A stone is dropped from a height h.simultaneously another stone is thrown up from the ground which reaches the height 4h.the two stones cross each other after a time-------------

For upper stone which is dropped downwards the distance traveled is

S₁ = ut + 1/2  g t^2

Here u = 0

g = accln due to gravity = 9.8 m/s²

So S₁ = 1/2g t²

Distance of stone from ground is = h - S₁ = h -  0.5 g t²    ....(1)

Now for stone thrown upwards such that it goes to height 4h from ground

Potential energy at top = Kinetic energy from the point of projection

or mg(4h) = 1/2 m u²

or u = (8hg)^1/2

Thus S₂ = ut  -  0.5 g t²

or S₂ =  (8hg)^1/2 t - 0.5 g t²   ........(2)

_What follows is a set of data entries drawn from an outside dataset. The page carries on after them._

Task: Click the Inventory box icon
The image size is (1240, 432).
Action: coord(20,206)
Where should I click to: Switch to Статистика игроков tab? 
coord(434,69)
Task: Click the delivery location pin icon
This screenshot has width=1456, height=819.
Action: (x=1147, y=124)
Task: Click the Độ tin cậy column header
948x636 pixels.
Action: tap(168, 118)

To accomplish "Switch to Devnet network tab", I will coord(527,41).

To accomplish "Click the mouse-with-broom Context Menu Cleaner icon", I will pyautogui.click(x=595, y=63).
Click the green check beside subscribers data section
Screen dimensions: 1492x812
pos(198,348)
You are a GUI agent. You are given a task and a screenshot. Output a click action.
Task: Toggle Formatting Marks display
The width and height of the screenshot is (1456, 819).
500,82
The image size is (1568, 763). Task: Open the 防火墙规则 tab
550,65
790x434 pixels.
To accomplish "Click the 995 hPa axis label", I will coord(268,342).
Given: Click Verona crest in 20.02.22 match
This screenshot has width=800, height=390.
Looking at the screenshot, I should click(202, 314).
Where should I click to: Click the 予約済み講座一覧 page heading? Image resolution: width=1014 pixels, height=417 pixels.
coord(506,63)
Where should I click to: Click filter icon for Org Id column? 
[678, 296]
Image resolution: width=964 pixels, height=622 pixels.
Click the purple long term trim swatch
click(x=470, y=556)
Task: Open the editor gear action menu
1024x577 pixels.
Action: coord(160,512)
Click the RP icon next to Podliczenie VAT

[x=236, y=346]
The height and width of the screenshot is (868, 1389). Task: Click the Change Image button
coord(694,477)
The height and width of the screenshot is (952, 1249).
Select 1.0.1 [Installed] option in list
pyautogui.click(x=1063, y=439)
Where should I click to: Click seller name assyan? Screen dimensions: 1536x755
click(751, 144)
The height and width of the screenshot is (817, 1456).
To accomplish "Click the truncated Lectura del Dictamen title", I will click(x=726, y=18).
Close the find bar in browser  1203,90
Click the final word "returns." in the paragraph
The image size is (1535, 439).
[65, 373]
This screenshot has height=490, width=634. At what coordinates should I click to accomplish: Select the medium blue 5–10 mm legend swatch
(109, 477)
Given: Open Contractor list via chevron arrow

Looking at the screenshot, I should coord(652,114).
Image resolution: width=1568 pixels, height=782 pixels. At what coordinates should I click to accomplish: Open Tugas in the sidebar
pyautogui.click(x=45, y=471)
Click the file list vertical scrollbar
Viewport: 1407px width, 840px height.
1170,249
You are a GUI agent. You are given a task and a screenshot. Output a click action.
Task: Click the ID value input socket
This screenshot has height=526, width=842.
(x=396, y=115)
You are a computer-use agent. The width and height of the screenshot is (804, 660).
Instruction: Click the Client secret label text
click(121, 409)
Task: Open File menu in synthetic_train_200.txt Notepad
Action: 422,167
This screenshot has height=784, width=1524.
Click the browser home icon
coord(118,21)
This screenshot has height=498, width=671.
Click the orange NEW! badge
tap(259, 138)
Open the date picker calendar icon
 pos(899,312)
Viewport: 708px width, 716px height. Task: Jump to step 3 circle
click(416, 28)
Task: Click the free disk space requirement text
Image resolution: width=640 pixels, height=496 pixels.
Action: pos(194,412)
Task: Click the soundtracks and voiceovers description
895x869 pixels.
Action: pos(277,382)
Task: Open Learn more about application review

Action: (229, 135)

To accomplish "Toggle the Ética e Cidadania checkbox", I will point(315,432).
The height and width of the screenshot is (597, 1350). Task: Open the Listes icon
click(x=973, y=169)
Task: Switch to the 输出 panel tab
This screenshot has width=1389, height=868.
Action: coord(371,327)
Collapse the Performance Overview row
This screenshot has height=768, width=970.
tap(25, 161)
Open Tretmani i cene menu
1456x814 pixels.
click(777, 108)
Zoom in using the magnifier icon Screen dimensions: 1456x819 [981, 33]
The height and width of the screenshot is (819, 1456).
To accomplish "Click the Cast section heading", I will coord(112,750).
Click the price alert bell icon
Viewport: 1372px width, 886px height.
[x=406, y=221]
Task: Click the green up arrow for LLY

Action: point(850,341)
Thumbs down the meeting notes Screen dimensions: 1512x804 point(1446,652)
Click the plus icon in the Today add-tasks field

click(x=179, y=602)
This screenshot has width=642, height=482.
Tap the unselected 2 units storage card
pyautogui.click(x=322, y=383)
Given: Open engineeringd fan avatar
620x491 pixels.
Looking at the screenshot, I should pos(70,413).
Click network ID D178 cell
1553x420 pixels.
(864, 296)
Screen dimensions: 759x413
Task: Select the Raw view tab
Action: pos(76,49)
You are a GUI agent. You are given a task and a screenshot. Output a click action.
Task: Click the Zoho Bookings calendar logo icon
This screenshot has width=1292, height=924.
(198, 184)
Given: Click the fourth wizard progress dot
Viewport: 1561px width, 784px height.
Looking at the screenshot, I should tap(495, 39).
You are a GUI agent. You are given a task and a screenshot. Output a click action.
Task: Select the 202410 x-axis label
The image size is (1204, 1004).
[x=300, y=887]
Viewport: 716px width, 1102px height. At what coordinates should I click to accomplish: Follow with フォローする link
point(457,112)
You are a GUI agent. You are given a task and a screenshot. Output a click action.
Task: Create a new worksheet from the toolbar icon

Now for the two stones to meet

h - S₁ = S₂  

or h -  0.5 g t²   =  (8hg)^1/2 t - 0.5 g t²                (from 1 and 2)

or h = (8hg)^1/2 t 

or t = ( h/8g) ^1/2

I thnk this could help u...

With Regards,

RONIT MOHANTY^®

initial vel of stone thrown up from ground v(say)

0²-v²=-2g(4h)

=>v=√(8gh)

since both are droped symultameously

hence relative accleration is 0

so vel. of thrown up will seem constant to vel to the dropped one

hence time=dist/speed=h/√(8gh)=√(h/8g) ans.